'''

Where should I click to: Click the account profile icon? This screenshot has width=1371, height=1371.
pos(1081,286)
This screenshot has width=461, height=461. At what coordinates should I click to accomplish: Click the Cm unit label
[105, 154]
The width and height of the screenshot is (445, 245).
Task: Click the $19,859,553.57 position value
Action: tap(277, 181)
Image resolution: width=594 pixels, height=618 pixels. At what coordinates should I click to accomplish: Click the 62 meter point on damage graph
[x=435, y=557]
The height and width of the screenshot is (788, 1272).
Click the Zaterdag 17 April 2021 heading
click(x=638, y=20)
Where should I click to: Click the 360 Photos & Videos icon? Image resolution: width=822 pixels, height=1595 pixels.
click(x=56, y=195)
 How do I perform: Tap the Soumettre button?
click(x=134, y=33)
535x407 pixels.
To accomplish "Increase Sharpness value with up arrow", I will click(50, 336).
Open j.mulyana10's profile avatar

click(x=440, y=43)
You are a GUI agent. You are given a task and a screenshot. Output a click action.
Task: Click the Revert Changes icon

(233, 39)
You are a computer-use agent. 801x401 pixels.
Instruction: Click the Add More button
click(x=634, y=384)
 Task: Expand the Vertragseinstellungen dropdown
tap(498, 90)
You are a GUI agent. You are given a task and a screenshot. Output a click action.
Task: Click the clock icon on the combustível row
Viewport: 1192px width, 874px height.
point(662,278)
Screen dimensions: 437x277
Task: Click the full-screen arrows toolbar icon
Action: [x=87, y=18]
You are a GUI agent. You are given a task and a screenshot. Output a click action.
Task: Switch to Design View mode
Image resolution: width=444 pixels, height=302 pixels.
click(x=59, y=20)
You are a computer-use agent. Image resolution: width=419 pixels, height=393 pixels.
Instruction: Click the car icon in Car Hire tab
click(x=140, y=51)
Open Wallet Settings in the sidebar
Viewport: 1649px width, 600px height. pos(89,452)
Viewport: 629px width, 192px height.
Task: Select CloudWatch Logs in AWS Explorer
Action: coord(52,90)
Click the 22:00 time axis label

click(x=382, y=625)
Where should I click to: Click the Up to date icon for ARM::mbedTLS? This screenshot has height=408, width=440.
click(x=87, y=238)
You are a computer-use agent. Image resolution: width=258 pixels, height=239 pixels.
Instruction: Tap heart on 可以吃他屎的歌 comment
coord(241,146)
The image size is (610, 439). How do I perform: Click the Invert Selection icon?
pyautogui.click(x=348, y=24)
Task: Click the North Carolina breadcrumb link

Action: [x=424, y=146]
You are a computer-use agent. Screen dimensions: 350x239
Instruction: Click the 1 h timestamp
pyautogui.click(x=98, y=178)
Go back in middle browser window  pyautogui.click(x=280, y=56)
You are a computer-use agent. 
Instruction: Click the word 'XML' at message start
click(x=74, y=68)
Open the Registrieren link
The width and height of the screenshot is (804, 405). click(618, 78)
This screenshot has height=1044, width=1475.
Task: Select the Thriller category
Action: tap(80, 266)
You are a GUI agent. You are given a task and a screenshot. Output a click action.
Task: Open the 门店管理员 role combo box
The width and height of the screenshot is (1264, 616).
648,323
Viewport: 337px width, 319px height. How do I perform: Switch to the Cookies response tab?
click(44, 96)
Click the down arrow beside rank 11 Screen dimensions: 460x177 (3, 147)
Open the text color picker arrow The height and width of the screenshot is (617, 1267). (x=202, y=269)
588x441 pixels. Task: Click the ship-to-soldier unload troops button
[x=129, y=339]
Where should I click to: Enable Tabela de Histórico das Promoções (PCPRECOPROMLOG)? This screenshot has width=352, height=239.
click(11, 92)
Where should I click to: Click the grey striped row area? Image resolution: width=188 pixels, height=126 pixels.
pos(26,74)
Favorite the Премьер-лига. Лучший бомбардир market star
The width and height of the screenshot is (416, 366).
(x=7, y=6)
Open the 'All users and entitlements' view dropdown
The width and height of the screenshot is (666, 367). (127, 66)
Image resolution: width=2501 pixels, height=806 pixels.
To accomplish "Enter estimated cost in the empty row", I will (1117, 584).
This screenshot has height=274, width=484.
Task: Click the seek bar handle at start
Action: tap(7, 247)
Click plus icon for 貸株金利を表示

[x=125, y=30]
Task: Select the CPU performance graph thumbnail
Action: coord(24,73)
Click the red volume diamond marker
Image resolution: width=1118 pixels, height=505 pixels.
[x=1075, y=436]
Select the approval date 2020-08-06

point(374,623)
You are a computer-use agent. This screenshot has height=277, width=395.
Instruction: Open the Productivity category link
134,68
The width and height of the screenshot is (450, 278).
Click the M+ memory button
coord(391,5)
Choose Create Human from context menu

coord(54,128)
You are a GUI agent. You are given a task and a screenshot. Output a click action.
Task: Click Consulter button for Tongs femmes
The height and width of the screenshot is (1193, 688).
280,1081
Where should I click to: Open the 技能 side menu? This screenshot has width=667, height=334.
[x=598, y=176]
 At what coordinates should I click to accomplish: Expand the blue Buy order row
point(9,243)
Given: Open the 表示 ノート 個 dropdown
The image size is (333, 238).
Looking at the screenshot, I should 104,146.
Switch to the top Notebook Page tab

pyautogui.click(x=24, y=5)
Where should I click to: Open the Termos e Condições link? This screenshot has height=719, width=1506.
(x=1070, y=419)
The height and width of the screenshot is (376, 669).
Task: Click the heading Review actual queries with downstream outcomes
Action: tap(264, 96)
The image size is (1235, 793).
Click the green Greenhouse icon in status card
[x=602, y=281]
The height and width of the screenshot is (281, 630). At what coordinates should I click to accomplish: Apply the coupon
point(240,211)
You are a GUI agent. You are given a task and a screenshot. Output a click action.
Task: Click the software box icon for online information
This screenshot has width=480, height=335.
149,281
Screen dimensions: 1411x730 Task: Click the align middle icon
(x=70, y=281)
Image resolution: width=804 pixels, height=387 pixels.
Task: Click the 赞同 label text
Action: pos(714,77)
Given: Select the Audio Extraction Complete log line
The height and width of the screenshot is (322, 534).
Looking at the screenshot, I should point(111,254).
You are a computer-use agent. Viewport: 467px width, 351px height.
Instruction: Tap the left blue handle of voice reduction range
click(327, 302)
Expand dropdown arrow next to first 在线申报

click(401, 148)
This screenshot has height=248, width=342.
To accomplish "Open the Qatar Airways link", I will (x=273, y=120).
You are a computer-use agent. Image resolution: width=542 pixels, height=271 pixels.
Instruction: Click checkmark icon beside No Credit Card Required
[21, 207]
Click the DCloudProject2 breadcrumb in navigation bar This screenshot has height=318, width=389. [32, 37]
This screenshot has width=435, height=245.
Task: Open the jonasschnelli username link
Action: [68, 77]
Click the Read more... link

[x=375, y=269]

'''

* _THE TASK_
When you reach the end of the data, retype all of it exactly.

* _EXERCISE RESULT_
Where should I click to: Click the account profile icon? This screenshot has width=1371, height=1371.
pos(1081,286)
This screenshot has width=461, height=461. At what coordinates should I click to accomplish: Click the Cm unit label
[105, 154]
The width and height of the screenshot is (445, 245).
Task: Click the $19,859,553.57 position value
Action: tap(277, 181)
Image resolution: width=594 pixels, height=618 pixels. At what coordinates should I click to accomplish: Click the 62 meter point on damage graph
[x=435, y=557]
The height and width of the screenshot is (788, 1272).
Click the Zaterdag 17 April 2021 heading
click(x=638, y=20)
Where should I click to: Click the 360 Photos & Videos icon? Image resolution: width=822 pixels, height=1595 pixels.
click(x=56, y=195)
 How do I perform: Tap the Soumettre button?
click(x=134, y=33)
535x407 pixels.
To accomplish "Increase Sharpness value with up arrow", I will click(50, 336).
Open j.mulyana10's profile avatar

click(x=440, y=43)
You are a GUI agent. You are given a task and a screenshot. Output a click action.
Task: Click the Revert Changes icon

(233, 39)
You are a computer-use agent. 801x401 pixels.
Instruction: Click the Add More button
click(x=634, y=384)
 Task: Expand the Vertragseinstellungen dropdown
tap(498, 90)
You are a GUI agent. You are given a task and a screenshot. Output a click action.
Task: Click the clock icon on the combustível row
Viewport: 1192px width, 874px height.
point(662,278)
Screen dimensions: 437x277
Task: Click the full-screen arrows toolbar icon
Action: [x=87, y=18]
You are a GUI agent. You are given a task and a screenshot. Output a click action.
Task: Switch to Design View mode
Image resolution: width=444 pixels, height=302 pixels.
click(x=59, y=20)
You are a computer-use agent. Image resolution: width=419 pixels, height=393 pixels.
Instruction: Click the car icon in Car Hire tab
click(x=140, y=51)
Open Wallet Settings in the sidebar
Viewport: 1649px width, 600px height. pos(89,452)
Viewport: 629px width, 192px height.
Task: Select CloudWatch Logs in AWS Explorer
Action: coord(52,90)
Click the 22:00 time axis label

click(x=382, y=625)
Where should I click to: Click the Up to date icon for ARM::mbedTLS? This screenshot has height=408, width=440.
click(x=87, y=238)
You are a computer-use agent. Image resolution: width=258 pixels, height=239 pixels.
Instruction: Tap heart on 可以吃他屎的歌 comment
coord(241,146)
The image size is (610, 439). How do I perform: Click the Invert Selection icon?
pyautogui.click(x=348, y=24)
Task: Click the North Carolina breadcrumb link

Action: [x=424, y=146]
You are a computer-use agent. Screen dimensions: 350x239
Instruction: Click the 1 h timestamp
pyautogui.click(x=98, y=178)
Go back in middle browser window  pyautogui.click(x=280, y=56)
You are a computer-use agent. 
Instruction: Click the word 'XML' at message start
click(x=74, y=68)
Open the Registrieren link
The width and height of the screenshot is (804, 405). click(618, 78)
This screenshot has height=1044, width=1475.
Task: Select the Thriller category
Action: tap(80, 266)
You are a GUI agent. You are given a task and a screenshot. Output a click action.
Task: Open the 门店管理员 role combo box
The width and height of the screenshot is (1264, 616).
648,323
Viewport: 337px width, 319px height. How do I perform: Switch to the Cookies response tab?
click(44, 96)
Click the down arrow beside rank 11 Screen dimensions: 460x177 (3, 147)
Open the text color picker arrow The height and width of the screenshot is (617, 1267). (x=202, y=269)
588x441 pixels. Task: Click the ship-to-soldier unload troops button
[x=129, y=339]
Where should I click to: Enable Tabela de Histórico das Promoções (PCPRECOPROMLOG)? This screenshot has width=352, height=239.
click(11, 92)
Where should I click to: Click the grey striped row area? Image resolution: width=188 pixels, height=126 pixels.
pos(26,74)
Favorite the Премьер-лига. Лучший бомбардир market star
The width and height of the screenshot is (416, 366).
(x=7, y=6)
Open the 'All users and entitlements' view dropdown
The width and height of the screenshot is (666, 367). (127, 66)
Image resolution: width=2501 pixels, height=806 pixels.
To accomplish "Enter estimated cost in the empty row", I will (1117, 584).
This screenshot has height=274, width=484.
Task: Click the seek bar handle at start
Action: tap(7, 247)
Click plus icon for 貸株金利を表示

[x=125, y=30]
Task: Select the CPU performance graph thumbnail
Action: coord(24,73)
Click the red volume diamond marker
Image resolution: width=1118 pixels, height=505 pixels.
[x=1075, y=436]
Select the approval date 2020-08-06

point(374,623)
You are a computer-use agent. This screenshot has height=277, width=395.
Instruction: Open the Productivity category link
134,68
The width and height of the screenshot is (450, 278).
Click the M+ memory button
coord(391,5)
Choose Create Human from context menu

coord(54,128)
You are a GUI agent. You are given a task and a screenshot. Output a click action.
Task: Click Consulter button for Tongs femmes
The height and width of the screenshot is (1193, 688).
280,1081
Where should I click to: Open the 技能 side menu? This screenshot has width=667, height=334.
[x=598, y=176]
 At what coordinates should I click to accomplish: Expand the blue Buy order row
point(9,243)
Given: Open the 表示 ノート 個 dropdown
The image size is (333, 238).
Looking at the screenshot, I should 104,146.
Switch to the top Notebook Page tab

pyautogui.click(x=24, y=5)
Where should I click to: Open the Termos e Condições link? This screenshot has height=719, width=1506.
(x=1070, y=419)
The height and width of the screenshot is (376, 669).
Task: Click the heading Review actual queries with downstream outcomes
Action: tap(264, 96)
The image size is (1235, 793).
Click the green Greenhouse icon in status card
[x=602, y=281]
The height and width of the screenshot is (281, 630). At what coordinates should I click to accomplish: Apply the coupon
point(240,211)
You are a GUI agent. You are given a task and a screenshot. Output a click action.
Task: Click the software box icon for online information
This screenshot has width=480, height=335.
149,281
Screen dimensions: 1411x730 Task: Click the align middle icon
(x=70, y=281)
Image resolution: width=804 pixels, height=387 pixels.
Task: Click the 赞同 label text
Action: pos(714,77)
Given: Select the Audio Extraction Complete log line
The height and width of the screenshot is (322, 534).
Looking at the screenshot, I should point(111,254).
You are a computer-use agent. Viewport: 467px width, 351px height.
Instruction: Tap the left blue handle of voice reduction range
click(327, 302)
Expand dropdown arrow next to first 在线申报

click(401, 148)
This screenshot has height=248, width=342.
To accomplish "Open the Qatar Airways link", I will (x=273, y=120).
You are a computer-use agent. Image resolution: width=542 pixels, height=271 pixels.
Instruction: Click checkmark icon beside No Credit Card Required
[21, 207]
Click the DCloudProject2 breadcrumb in navigation bar This screenshot has height=318, width=389. [32, 37]
This screenshot has width=435, height=245.
Task: Open the jonasschnelli username link
Action: [68, 77]
Click the Read more... link

[x=375, y=269]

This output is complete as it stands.